## SELECTED EXTRACT
□ □ □ □ □ □ □

Why Marketo Wants Marketers to be Fearless
When I asked Sarah Kennedy, the relatively new CMO at marketing automation firm Marketo, what’s the best advice she’d ever been given, her answer set the tone for our discussion: “Jump out of the plane and find your parachute on the way down.” It is little wonder that Kennedy, who jumped into her role eight months ago, felt compelled to not just rethink the company’s sizeable user summit but also to reexamine the entire brand. In this process, Kennedy realized that her appreciation of fearlessness might just be the key to engaging her target audience.
Concerned that a trend toward perfectionism was overtaking the greater promise of experimentation, Kennedy and her team adopted “fearless” as a rallying cry for an upcoming user summit. Just as importantly, Marketo began practicing what they were about to preach, internally. This recognition that marketing promises are best lived before being spoken is just one of the many insights you’ll find in our lively conversation below.
You were at Sabre for ten years. What inspired you to go to Marketo?
So many things. During my time at Sabre I always had this nagging feeling of, “I need to go diversify my experience even though I love this company and this industry and these customers.” I just knew I had to go do something different, to apply my skill set and just try out a new challenge and solve a new problem. I was very patient when I started looking, just kind of poking around to see what could be interesting next. And from the first day I met Steve Lucas until I accepted the job, it was like five months. It was a long interview process. I met so many incredible people along the way, and I actually threw the nugget out there and said, “You know if the Marketo CMO position ever becomes available, that’s my dream job.” And they remembered that about a year later when it finally did happen.
What were your top priorities in your first 100 days as CMO?
The top three for me: One, just getting an understanding of the team and the talent mix and getting the right roles filled, or at least starting to fill the right roles that had been open for a while. The second is our brand. Just really reinventing and looking at a refresh of the Marketo brand in a way that still has reverence and respect for the great legacy, the community, and the following. Just to take it to the next level. And lastly was honestly just getting my arms around the business and the industry and spending time with customers.

□ □ □ □ □ □ □

## INFORMATION GIVEN
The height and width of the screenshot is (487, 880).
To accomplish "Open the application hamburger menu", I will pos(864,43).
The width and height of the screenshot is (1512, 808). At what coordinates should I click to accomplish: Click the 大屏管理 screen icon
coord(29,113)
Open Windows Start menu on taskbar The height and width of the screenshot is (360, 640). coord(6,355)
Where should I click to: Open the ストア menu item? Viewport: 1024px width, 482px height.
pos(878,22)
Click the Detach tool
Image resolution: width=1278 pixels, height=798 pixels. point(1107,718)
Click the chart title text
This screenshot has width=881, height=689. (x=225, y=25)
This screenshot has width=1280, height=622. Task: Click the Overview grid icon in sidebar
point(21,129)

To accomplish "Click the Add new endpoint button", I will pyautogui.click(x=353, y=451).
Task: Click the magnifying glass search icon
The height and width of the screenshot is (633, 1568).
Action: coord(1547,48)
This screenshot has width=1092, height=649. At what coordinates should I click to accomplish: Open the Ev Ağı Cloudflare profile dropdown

□ □ □ □ □ □ □

## EXPLORE THE MATERIAL
a: Decide whether each statement agrees with the Marketo interview. For each, answer yes or no and quote the deciding words.
(i) Kennedy spent ten years at Sabre before joining Marketo.
(ii) About a year passed between the day Kennedy met Steve Lucas and the day she accepted the job.
(iii) Kennedy had been in her role for eight months at the time of the conversation.
b: Please reproduce the Marketo interview word for word, beginning at the words "So many things." and stopping after the words "finally did happen.".

## RESULTS OF THE TASKS
a:
(i) Yes: "You were at Sabre for ten years."
(ii) No: "And from the first day I met Steve Lucas until I accepted the job, it was like five months."
(iii) Yes: "who jumped into her role eight months ago"

b:
So many things. During my time at Sabre I always had this nagging feeling of, “I need to go diversify my experience even though I love this company and this industry and these customers.” I just knew I had to go do something different, to apply my skill set and just try out a new challenge and solve a new problem. I was very patient when I started looking, just kind of poking around to see what could be interesting next. And from the first day I met Steve Lucas until I accepted the job, it was like five months. It was a long interview process. I met so many incredible people along the way, and I actually threw the nugget out there and said, “You know if the Marketo CMO position ever becomes available, that’s my dream job.” And they remembered that about a year later when it finally did happen.